Studio 105 is the third album released by Mayra Andrade, released November 29, 2010. It features Mayra Andrade (vocals), Munir Hossn (guitar), Ze Luis Nascimento (percussion), and Rafael Paseiro (bass). An acoustic live album, it was recorded in September 2010 in the Maison de la Radio in Paris in front of a small audience.

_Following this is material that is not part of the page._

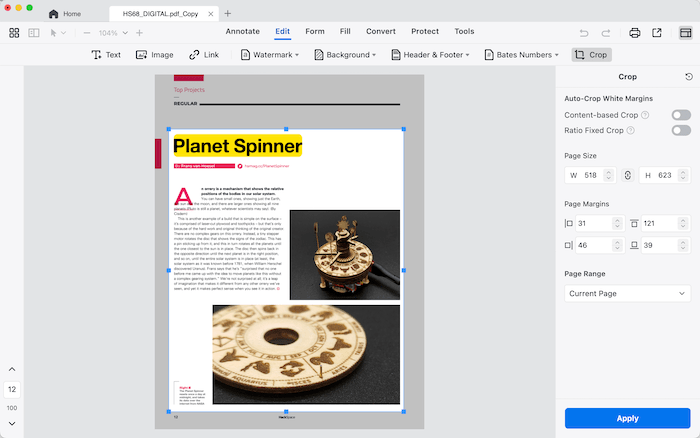Open the thumbnail grid view icon
The width and height of the screenshot is (700, 438).
pyautogui.click(x=14, y=33)
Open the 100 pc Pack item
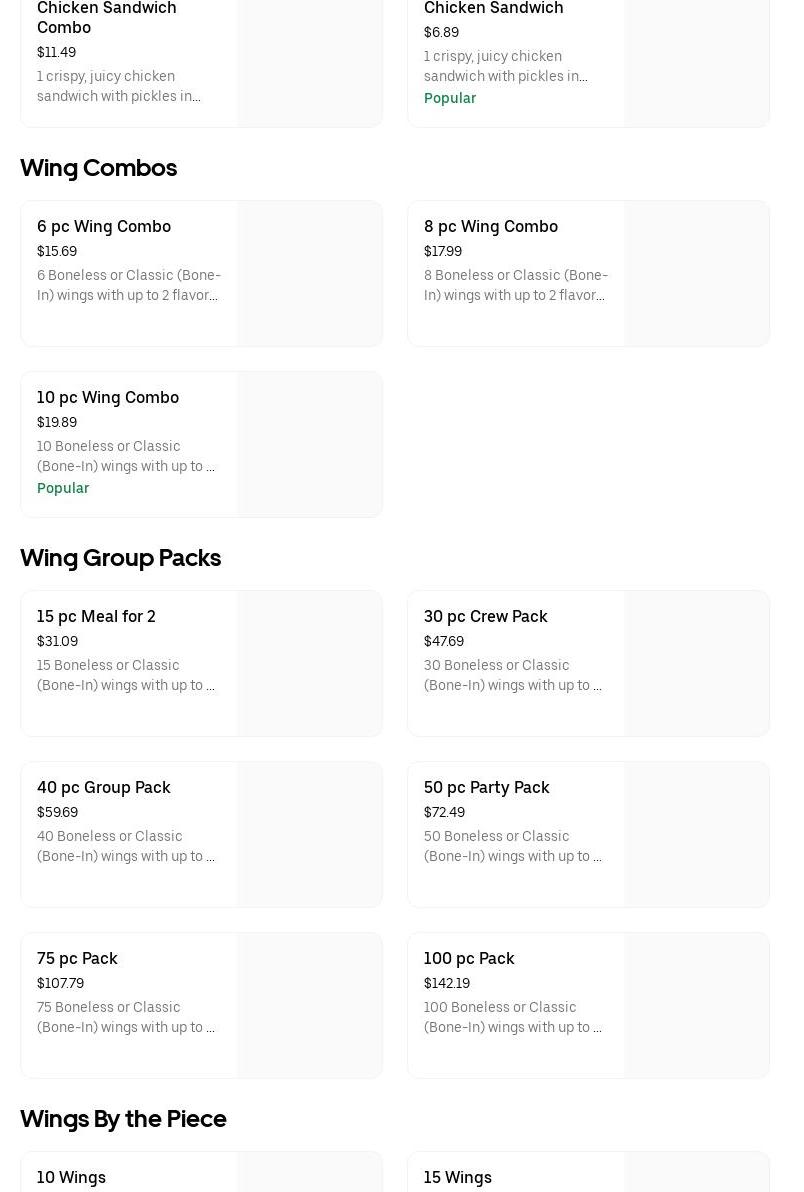Image resolution: width=804 pixels, height=1192 pixels. point(469,959)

Most of the songs on the album were different arrangements of songs previously released on her first two albums, except "Kenha Ki Ben Ki Ta Bai" and the two covers ("La Javanaise" by Serge Gainsbourg and "Michelle" by the Beatles).

==Track listing==
1. "Kenha ki ben ki ta bai"
2. "Tchápu na Bandera"
3. "Dimokránsa"
4. "Seu"
5. "Stória, Stória..."
6. "Dispidida"
7. "La Javanaise"
8. "Odjus fitchádu"
9. "Tunuka"
10. "Michelle"
11. "Lapidu na Bo"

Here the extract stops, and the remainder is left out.